Variance of PnLs

We need to measure how much the PnLs can vary from day to day or even week to week. This is an important measure of risk because if a trading strategy has large swings in PnLs, the account value is very volatile and it is hard to run a trading strategy with such a profile. Often, we compute the Standard Deviation of returns over different days or weeks or whatever timeframe we choose to use as our investment time horizon. Most optimization methods try to find optimal trading performance as a balance between PnLs and the Standard Deviation of returns.

Computing the standard deviation of returns is easy.

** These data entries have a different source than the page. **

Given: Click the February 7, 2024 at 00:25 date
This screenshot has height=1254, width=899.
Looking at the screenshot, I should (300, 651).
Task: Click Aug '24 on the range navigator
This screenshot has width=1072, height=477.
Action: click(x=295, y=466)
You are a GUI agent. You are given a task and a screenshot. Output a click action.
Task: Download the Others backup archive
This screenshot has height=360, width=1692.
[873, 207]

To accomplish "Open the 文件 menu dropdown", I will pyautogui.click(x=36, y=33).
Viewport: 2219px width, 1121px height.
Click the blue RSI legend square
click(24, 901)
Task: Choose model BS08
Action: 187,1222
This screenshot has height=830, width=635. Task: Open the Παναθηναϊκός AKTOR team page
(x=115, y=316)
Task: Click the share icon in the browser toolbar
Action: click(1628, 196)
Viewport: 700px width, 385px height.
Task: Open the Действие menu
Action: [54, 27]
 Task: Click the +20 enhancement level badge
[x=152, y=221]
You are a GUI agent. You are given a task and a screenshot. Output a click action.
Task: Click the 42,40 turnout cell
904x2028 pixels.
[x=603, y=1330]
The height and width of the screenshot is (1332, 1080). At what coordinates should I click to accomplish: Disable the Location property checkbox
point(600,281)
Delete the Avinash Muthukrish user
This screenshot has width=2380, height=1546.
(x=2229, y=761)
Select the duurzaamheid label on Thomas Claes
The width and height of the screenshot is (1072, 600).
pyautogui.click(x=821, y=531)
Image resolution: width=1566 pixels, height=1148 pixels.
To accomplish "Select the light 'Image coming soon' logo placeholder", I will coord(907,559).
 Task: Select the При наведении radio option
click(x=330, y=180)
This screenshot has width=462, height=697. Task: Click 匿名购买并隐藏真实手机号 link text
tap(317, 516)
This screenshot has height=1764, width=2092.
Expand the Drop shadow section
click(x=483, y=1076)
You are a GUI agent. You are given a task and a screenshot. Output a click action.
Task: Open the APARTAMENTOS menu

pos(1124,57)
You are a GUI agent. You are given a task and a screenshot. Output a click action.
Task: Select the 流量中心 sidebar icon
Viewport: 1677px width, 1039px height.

Let's compute the standard deviation of weekly returns, as shown in the following code:

last_week = 0
weekly_pnls = []
for i in range(0, num_days):
if i - last_week >= 5:
weekly_pnls.append(pnl[i] - pnl[last_week])
last_week = i

from statistics import stdev
print('Weekly PnL Standard Deviation:', stdev(weekly_pnls))

plt.hist(weekly_pnls, 50)
plt.gca().set(title='Weekly PnL Distribution', xlabel='$', ylabel='Frequency')
plt.show()

The preceding code will return the following output:

Weekly PnL Standard Deviation: 1995.1834727008127

The following plot shows the weekly PnL distribution that was created from the preceding code:

We can see that the weekly PnLs are close to being normally distributed around a mean of $0, which intuitively makes sense. The distribution is right skewed, which yields the positive cumulative PnLs for this trading strategy. There are some very large profits and losses for some weeks, but they are very rare, which is also within the expectations of what the distribution should look like.